**SOAL UNTUK DIKERJAKAN**
1) Ringkaslah paragraf dalam teks bacaan yang diawali dengan "Teman perempuan saya yang brai sekali dengan kopi" dengan tetap mempertahankan fakta-fakta utamanya.
2) Tuliskan kembali bagian teks bacaan yang diawali dengan "Teman perempuan saya" dan diakhiri dengan "baru saja diucapkannya.", lalu tukar "semalam" dengan "kemarin sore".

**TEKS BACAAN**
● ● ● ● ●
Sunday, December 30, 2012

Cewek

1:10 PM


Oleh: Halimah Sa'diyah

Saya rogoh saku celana, dengan diam-diam berdoa semoga ada sisa uang untuk menggandakan sebuah tulisan teman berjudul “Min adz-Dhulumât ilâ an-Nûr”. Gambar Tuanku Imam Bonjol muncul bersahaja pada lembar terakhir uang yang saya punya. Mata saya memayar angka di sudut kiri bagian atas ‘5000’. Tiba-tiba saja saya teringat pada seorang teman yang sekitar setahun silam meminta ditraktir secangkir kopi sebagai imbalan karena saya paksa untuk memberi bocoran pengetahuan lanjutan akibat ketidakpuasan ceramah dosen di kelas. Dengan sisa uang bergambar Tuanku Imam Bonjol itulah, dia, dengan senyum kemenangan menyeret saya ke salah-satu warung kopi di kota ini. Tak apalah dia pesan kopasus dan saya es teh saja. Kasir itu bilang, “lima ribu”. Pas. Masih sempat saya pandangi Tuanku Imam Bonjol saat sudah beralih ke tangan kasir itu. Saya bayangkan beliau melambaikan tangan pada saya. Dengan agak lesu saya cari di meja mana teman saya tadi berada.

Teman perempuan saya yang brai sekali dengan kopi ini membuat saya hanya bisa manggut-manggut di atas gelas es teh. Dia bercerita, bahwa pengetahuan yang digunakannya di kelas tadi, sebagai alat menangkis argumen teman-teman lelaki dan dosen lelaki itu baru diketahuinya semalam saat mengikuti acara bedah bukunya Pak Hersri Setiawan (salah-seorang tapol di pulau buruh) yang berjudul “Awan Theklek Mbengi Lemek”. Katanya, maksud kalimat bahasa Jawa ini adalah perempuan itu kalau siang hari jadi alas kaki dan malam hari jadi alas tidur.  Dari mimik mukanya, saya menangkap ketidaksenangan teman saya ini dengan apa yang baru saja diucapkannya.
● ● ● ● ●
**DATA HASIL EKSTRAKSI**
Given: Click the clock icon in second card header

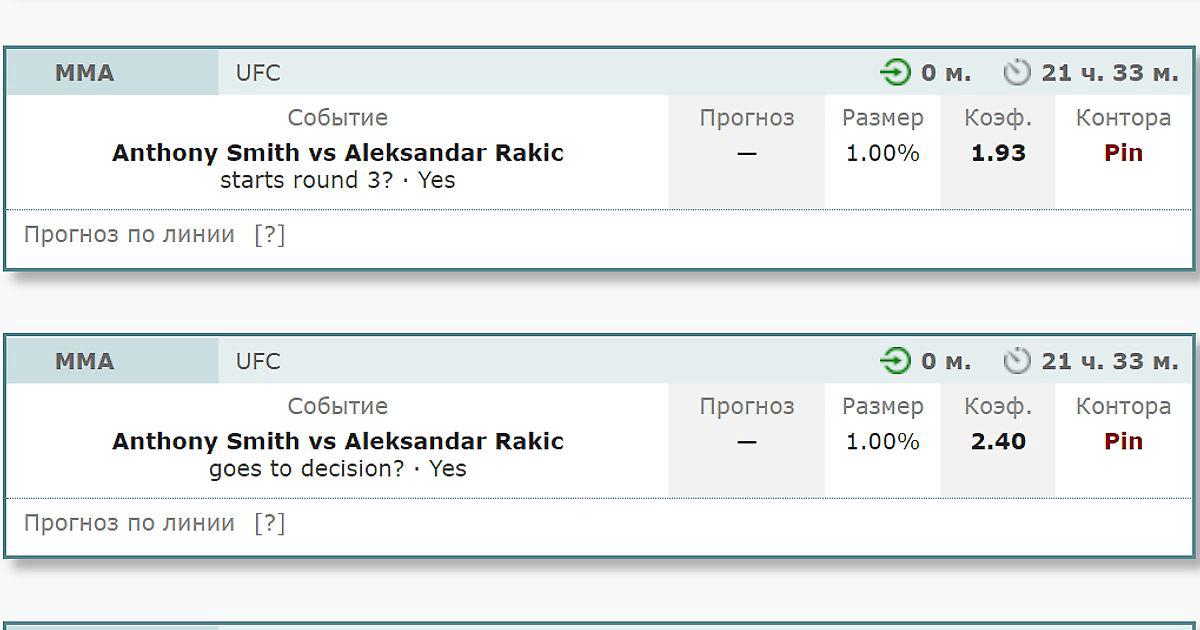Looking at the screenshot, I should tap(1017, 361).
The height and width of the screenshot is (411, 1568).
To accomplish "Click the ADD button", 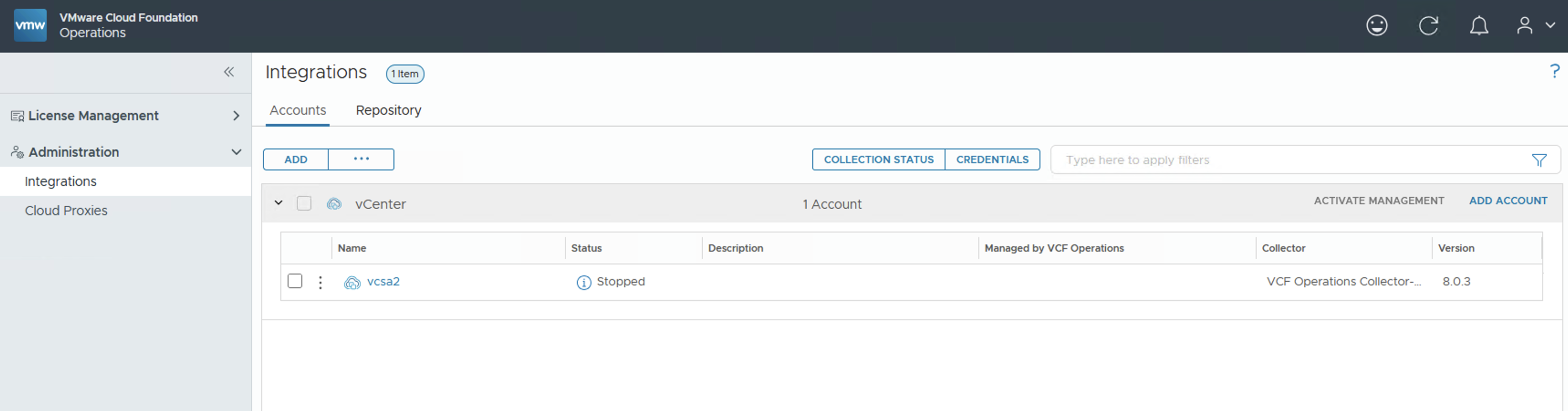I will pyautogui.click(x=296, y=159).
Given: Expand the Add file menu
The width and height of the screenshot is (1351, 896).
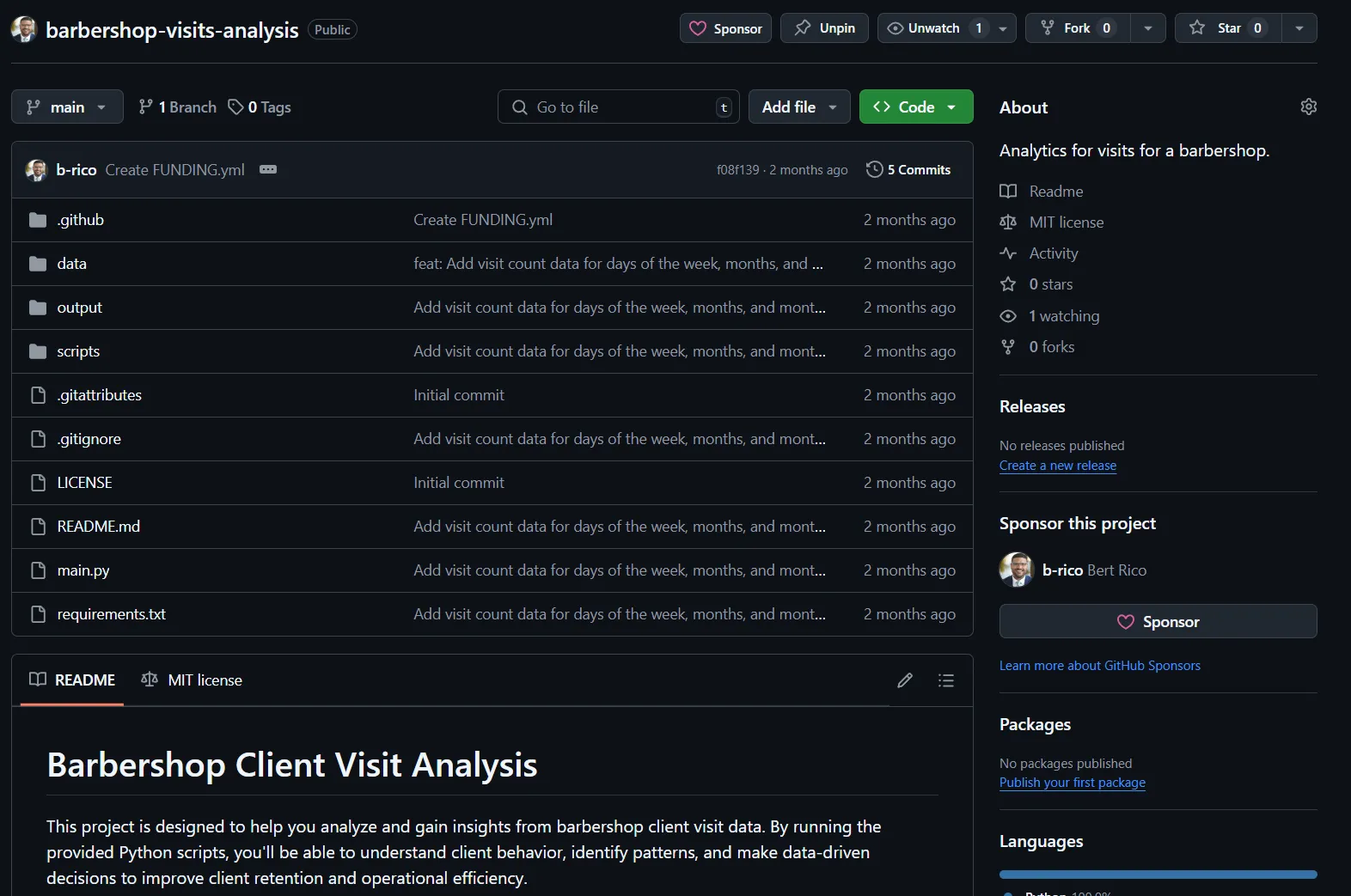Looking at the screenshot, I should tap(798, 107).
● ● ● ● ●
**JAWABAN SOAL**
1) Teman perempuan yang sangat menggemari kopi itu bercerita, sementara penulis hanya mengangguk di depan gelas es teh. Pengetahuan yang ia pakai di kelas untuk menangkis argumen teman-teman lelaki dan dosen lelaki baru ia peroleh semalam dari acara bedah buku Pak Hersri Setiawan berjudul "Awan Theklek Mbengi Lemek". Menurutnya, kalimat bahasa Jawa itu berarti bahwa perempuan menjadi alas kaki pada siang hari dan alas tidur pada malam hari. Dari raut wajahnya, penulis menangkap rasa tidak senangnya terhadap ucapan itu.

2)
Teman perempuan saya yang brai sekali dengan kopi ini membuat saya hanya bisa manggut-manggut di atas gelas es teh. Dia bercerita, bahwa pengetahuan yang digunakannya di kelas tadi, sebagai alat menangkis argumen teman-teman lelaki dan dosen lelaki itu baru diketahuinya kemarin sore saat mengikuti acara bedah bukunya Pak Hersri Setiawan (salah-seorang tapol di pulau buruh) yang berjudul “Awan Theklek Mbengi Lemek”. Katanya, maksud kalimat bahasa Jawa ini adalah perempuan itu kalau siang hari jadi alas kaki dan malam hari jadi alas tidur.  Dari mimik mukanya, saya menangkap ketidaksenangan teman saya ini dengan apa yang baru saja diucapkannya.